WHAT YOU NEED TO DO —
Extract the material below verbatim, reproducing every line without alteration and in its original order.

Raw material —
- - -

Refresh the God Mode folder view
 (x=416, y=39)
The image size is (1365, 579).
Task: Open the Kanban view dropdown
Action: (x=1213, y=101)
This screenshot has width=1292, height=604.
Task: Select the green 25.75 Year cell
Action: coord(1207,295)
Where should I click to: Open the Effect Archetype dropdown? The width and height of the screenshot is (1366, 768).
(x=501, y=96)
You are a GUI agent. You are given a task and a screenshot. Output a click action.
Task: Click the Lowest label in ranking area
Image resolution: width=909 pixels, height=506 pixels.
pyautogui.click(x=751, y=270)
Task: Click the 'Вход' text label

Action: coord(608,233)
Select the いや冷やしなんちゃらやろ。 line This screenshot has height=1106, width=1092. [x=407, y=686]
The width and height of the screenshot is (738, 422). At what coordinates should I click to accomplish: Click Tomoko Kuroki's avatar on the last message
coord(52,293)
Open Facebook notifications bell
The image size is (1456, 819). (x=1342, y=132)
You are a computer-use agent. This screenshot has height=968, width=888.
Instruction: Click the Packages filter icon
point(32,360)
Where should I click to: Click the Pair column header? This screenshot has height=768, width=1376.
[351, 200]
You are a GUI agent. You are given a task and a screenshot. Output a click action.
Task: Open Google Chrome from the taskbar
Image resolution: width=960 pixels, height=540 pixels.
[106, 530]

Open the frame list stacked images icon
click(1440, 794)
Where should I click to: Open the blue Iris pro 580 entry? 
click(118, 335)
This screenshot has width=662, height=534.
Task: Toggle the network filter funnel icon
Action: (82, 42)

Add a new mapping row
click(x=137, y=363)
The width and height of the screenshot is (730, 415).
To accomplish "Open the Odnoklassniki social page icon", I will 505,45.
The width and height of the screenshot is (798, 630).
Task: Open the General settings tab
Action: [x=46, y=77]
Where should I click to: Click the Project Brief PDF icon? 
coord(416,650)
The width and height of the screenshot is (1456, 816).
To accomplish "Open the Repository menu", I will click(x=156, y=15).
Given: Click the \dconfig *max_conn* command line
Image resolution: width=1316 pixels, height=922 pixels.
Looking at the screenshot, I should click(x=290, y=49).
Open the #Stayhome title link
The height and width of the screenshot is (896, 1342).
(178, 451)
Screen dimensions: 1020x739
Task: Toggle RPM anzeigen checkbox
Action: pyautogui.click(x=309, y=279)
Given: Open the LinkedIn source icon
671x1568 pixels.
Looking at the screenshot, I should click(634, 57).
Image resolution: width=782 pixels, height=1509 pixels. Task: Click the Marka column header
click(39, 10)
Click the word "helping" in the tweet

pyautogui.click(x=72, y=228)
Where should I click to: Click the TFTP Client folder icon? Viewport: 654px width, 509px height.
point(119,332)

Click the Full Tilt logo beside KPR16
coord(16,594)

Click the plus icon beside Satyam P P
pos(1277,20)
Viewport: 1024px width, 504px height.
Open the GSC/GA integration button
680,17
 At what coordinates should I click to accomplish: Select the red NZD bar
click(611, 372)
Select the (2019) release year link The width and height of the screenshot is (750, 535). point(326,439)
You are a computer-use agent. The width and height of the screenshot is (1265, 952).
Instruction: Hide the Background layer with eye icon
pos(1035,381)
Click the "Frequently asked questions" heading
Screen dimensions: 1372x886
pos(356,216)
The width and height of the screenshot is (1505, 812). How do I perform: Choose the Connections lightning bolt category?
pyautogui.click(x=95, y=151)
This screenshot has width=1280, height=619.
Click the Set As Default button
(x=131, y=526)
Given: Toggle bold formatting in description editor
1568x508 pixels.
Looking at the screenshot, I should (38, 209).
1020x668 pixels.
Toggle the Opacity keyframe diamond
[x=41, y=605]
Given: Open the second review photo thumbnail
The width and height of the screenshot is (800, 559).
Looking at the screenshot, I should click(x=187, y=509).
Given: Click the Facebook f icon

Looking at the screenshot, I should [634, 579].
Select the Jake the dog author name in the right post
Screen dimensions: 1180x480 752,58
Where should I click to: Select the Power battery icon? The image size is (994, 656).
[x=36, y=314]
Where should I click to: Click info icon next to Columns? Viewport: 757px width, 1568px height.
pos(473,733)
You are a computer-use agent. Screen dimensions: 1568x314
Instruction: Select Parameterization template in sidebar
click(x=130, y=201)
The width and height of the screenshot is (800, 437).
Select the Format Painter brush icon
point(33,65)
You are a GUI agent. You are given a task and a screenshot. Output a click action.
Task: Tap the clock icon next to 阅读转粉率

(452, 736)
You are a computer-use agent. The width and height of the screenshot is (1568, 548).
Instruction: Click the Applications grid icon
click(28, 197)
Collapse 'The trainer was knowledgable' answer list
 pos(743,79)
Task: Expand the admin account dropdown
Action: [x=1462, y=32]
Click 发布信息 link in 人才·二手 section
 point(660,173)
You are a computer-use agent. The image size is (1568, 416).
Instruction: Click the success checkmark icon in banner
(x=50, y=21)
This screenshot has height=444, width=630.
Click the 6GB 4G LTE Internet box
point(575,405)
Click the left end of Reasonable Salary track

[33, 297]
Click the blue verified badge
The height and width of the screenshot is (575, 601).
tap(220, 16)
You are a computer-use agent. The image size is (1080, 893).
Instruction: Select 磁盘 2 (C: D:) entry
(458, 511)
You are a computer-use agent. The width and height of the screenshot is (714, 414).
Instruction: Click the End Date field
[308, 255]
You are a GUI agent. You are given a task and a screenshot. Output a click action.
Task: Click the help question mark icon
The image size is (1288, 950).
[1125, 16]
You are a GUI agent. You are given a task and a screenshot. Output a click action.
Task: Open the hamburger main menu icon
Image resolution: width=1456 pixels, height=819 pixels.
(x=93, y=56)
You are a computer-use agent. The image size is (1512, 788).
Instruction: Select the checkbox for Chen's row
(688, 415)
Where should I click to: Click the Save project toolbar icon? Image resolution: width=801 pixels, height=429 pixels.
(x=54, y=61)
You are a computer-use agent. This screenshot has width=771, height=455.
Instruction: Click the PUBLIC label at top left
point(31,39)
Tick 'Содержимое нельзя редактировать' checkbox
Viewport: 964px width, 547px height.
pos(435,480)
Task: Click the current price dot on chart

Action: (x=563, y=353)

- - -

RESPONSE TO THIS EXERCISE —
Refresh the God Mode folder view
 (x=416, y=39)
The image size is (1365, 579).
Task: Open the Kanban view dropdown
Action: (x=1213, y=101)
This screenshot has width=1292, height=604.
Task: Select the green 25.75 Year cell
Action: coord(1207,295)
Where should I click to: Open the Effect Archetype dropdown? The width and height of the screenshot is (1366, 768).
(x=501, y=96)
You are a GUI agent. You are given a task and a screenshot. Output a click action.
Task: Click the Lowest label in ranking area
Image resolution: width=909 pixels, height=506 pixels.
pyautogui.click(x=751, y=270)
Task: Click the 'Вход' text label

Action: coord(608,233)
Select the いや冷やしなんちゃらやろ。 line This screenshot has height=1106, width=1092. [x=407, y=686]
The width and height of the screenshot is (738, 422). At what coordinates should I click to accomplish: Click Tomoko Kuroki's avatar on the last message
coord(52,293)
Open Facebook notifications bell
The image size is (1456, 819). (x=1342, y=132)
You are a computer-use agent. This screenshot has height=968, width=888.
Instruction: Click the Packages filter icon
point(32,360)
Where should I click to: Click the Pair column header? This screenshot has height=768, width=1376.
[351, 200]
You are a GUI agent. You are given a task and a screenshot. Output a click action.
Task: Open Google Chrome from the taskbar
Image resolution: width=960 pixels, height=540 pixels.
[106, 530]

Open the frame list stacked images icon
click(1440, 794)
Where should I click to: Open the blue Iris pro 580 entry? 
click(118, 335)
This screenshot has width=662, height=534.
Task: Toggle the network filter funnel icon
Action: (82, 42)

Add a new mapping row
click(x=137, y=363)
The width and height of the screenshot is (730, 415).
To accomplish "Open the Odnoklassniki social page icon", I will 505,45.
The width and height of the screenshot is (798, 630).
Task: Open the General settings tab
Action: [x=46, y=77]
Where should I click to: Click the Project Brief PDF icon? 
coord(416,650)
The width and height of the screenshot is (1456, 816).
To accomplish "Open the Repository menu", I will click(x=156, y=15).
Given: Click the \dconfig *max_conn* command line
Image resolution: width=1316 pixels, height=922 pixels.
Looking at the screenshot, I should click(x=290, y=49).
Open the #Stayhome title link
The height and width of the screenshot is (896, 1342).
(178, 451)
Screen dimensions: 1020x739
Task: Toggle RPM anzeigen checkbox
Action: pyautogui.click(x=309, y=279)
Given: Open the LinkedIn source icon
671x1568 pixels.
Looking at the screenshot, I should click(634, 57).
Image resolution: width=782 pixels, height=1509 pixels. Task: Click the Marka column header
click(39, 10)
Click the word "helping" in the tweet

pyautogui.click(x=72, y=228)
Where should I click to: Click the TFTP Client folder icon? Viewport: 654px width, 509px height.
point(119,332)

Click the Full Tilt logo beside KPR16
coord(16,594)

Click the plus icon beside Satyam P P
pos(1277,20)
Viewport: 1024px width, 504px height.
Open the GSC/GA integration button
680,17
 At what coordinates should I click to accomplish: Select the red NZD bar
click(611, 372)
Select the (2019) release year link The width and height of the screenshot is (750, 535). point(326,439)
You are a computer-use agent. The width and height of the screenshot is (1265, 952).
Instruction: Hide the Background layer with eye icon
pos(1035,381)
Click the "Frequently asked questions" heading
Screen dimensions: 1372x886
pos(356,216)
The width and height of the screenshot is (1505, 812). How do I perform: Choose the Connections lightning bolt category?
pyautogui.click(x=95, y=151)
This screenshot has width=1280, height=619.
Click the Set As Default button
(x=131, y=526)
Given: Toggle bold formatting in description editor
1568x508 pixels.
Looking at the screenshot, I should (38, 209).
1020x668 pixels.
Toggle the Opacity keyframe diamond
[x=41, y=605]
Given: Open the second review photo thumbnail
The width and height of the screenshot is (800, 559).
Looking at the screenshot, I should click(x=187, y=509).
Given: Click the Facebook f icon

Looking at the screenshot, I should [634, 579].
Select the Jake the dog author name in the right post
Screen dimensions: 1180x480 752,58
Where should I click to: Select the Power battery icon? The image size is (994, 656).
[x=36, y=314]
Where should I click to: Click info icon next to Columns? Viewport: 757px width, 1568px height.
pos(473,733)
You are a computer-use agent. Screen dimensions: 1568x314
Instruction: Select Parameterization template in sidebar
click(x=130, y=201)
The width and height of the screenshot is (800, 437).
Select the Format Painter brush icon
point(33,65)
You are a GUI agent. You are given a task and a screenshot. Output a click action.
Task: Tap the clock icon next to 阅读转粉率

(452, 736)
You are a computer-use agent. The width and height of the screenshot is (1568, 548).
Instruction: Click the Applications grid icon
click(28, 197)
Collapse 'The trainer was knowledgable' answer list
 pos(743,79)
Task: Expand the admin account dropdown
Action: [x=1462, y=32]
Click 发布信息 link in 人才·二手 section
 point(660,173)
You are a computer-use agent. The image size is (1568, 416).
Instruction: Click the success checkmark icon in banner
(x=50, y=21)
This screenshot has height=444, width=630.
Click the 6GB 4G LTE Internet box
point(575,405)
Click the left end of Reasonable Salary track

[33, 297]
Click the blue verified badge
The height and width of the screenshot is (575, 601).
tap(220, 16)
You are a computer-use agent. The image size is (1080, 893).
Instruction: Select 磁盘 2 (C: D:) entry
(458, 511)
You are a computer-use agent. The width and height of the screenshot is (714, 414).
Instruction: Click the End Date field
[308, 255]
You are a GUI agent. You are given a task and a screenshot. Output a click action.
Task: Click the help question mark icon
The image size is (1288, 950).
[1125, 16]
You are a GUI agent. You are given a task and a screenshot. Output a click action.
Task: Open the hamburger main menu icon
Image resolution: width=1456 pixels, height=819 pixels.
(x=93, y=56)
You are a computer-use agent. The image size is (1512, 788).
Instruction: Select the checkbox for Chen's row
(688, 415)
Where should I click to: Click the Save project toolbar icon? Image resolution: width=801 pixels, height=429 pixels.
(x=54, y=61)
You are a computer-use agent. This screenshot has width=771, height=455.
Instruction: Click the PUBLIC label at top left
point(31,39)
Tick 'Содержимое нельзя редактировать' checkbox
Viewport: 964px width, 547px height.
pos(435,480)
Task: Click the current price dot on chart

Action: (x=563, y=353)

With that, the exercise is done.